NEW YORK: Healthcare stocks, high-quality small-cap companies, and Mexican bonds are among the assets most likely to beat passive indexes in the year ahead, according to portfolio managers who presented at the Legg Mason Investor Day in New York on Wednesday.
Scott Glaser, who helps oversee $101 billion in assets as co-chief investment officer at ClearBridge Investments, said the firm is "not finding a lot of sector valuation anomalies," leaving him to look at smaller sub-sectors for opportunities.
Technology hardware firms, insurance companies, and pharmaceutical stocks are among areas that now look promising, he said.
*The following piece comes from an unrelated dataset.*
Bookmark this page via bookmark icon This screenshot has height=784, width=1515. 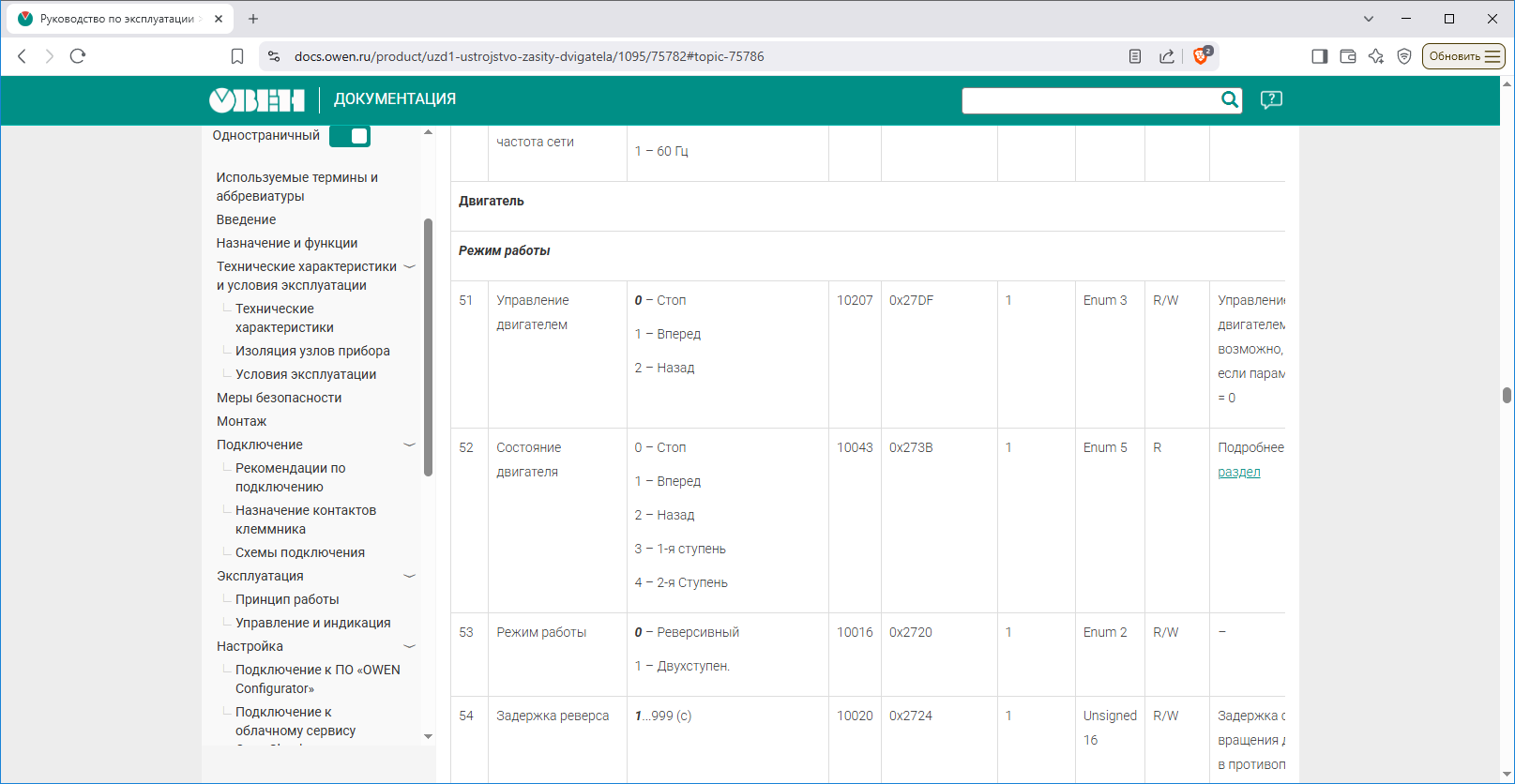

Chuck Royce, a noted small-cap company investor who oversees the $6.4 billion Royce Pennsylvania Mutual Fund , said the US Federal Reserve's quantitative easing program was behind the rally in lower-quality small-cap companies since the current bull market began in 2009.
Now that the Fed is close to ending its stimulus program, higher-quality firms like Reliance Steel and Aluminum Co should perform better than small-cap firms whose balance sheets are shakier, Royce said.
Equity fund managers' apparent need to make the case for active management underlies the shift in investor behavior toward low-cost, passive index funds since the 2007-2009 financial crisis.
Last year, investors put approximately twice as much money into passive funds as actively managed ones, according to fund tracker Morningstar, even as the broad Standard & Poor's 500 index rallied by approximately 30 percent.
Typically, that sort of market rally has nudged investors to opt for stockpicking fund managers over passive funds that track the broad market.
Actively managed fixed income funds have been more successful at drawing investors, in large part because investors in the asset class typically prize capital preservation over growth.
David Hoffman, who oversees the $3.5 billion Brandywine Global Opportunities Fund, said that he expects the bond market to continue to perform better than consensus expectations.
His biggest positions continue to be long Mexican bonds and the peso, he said. "It's getting to be a crowded trade, but we think there's still value there," he said.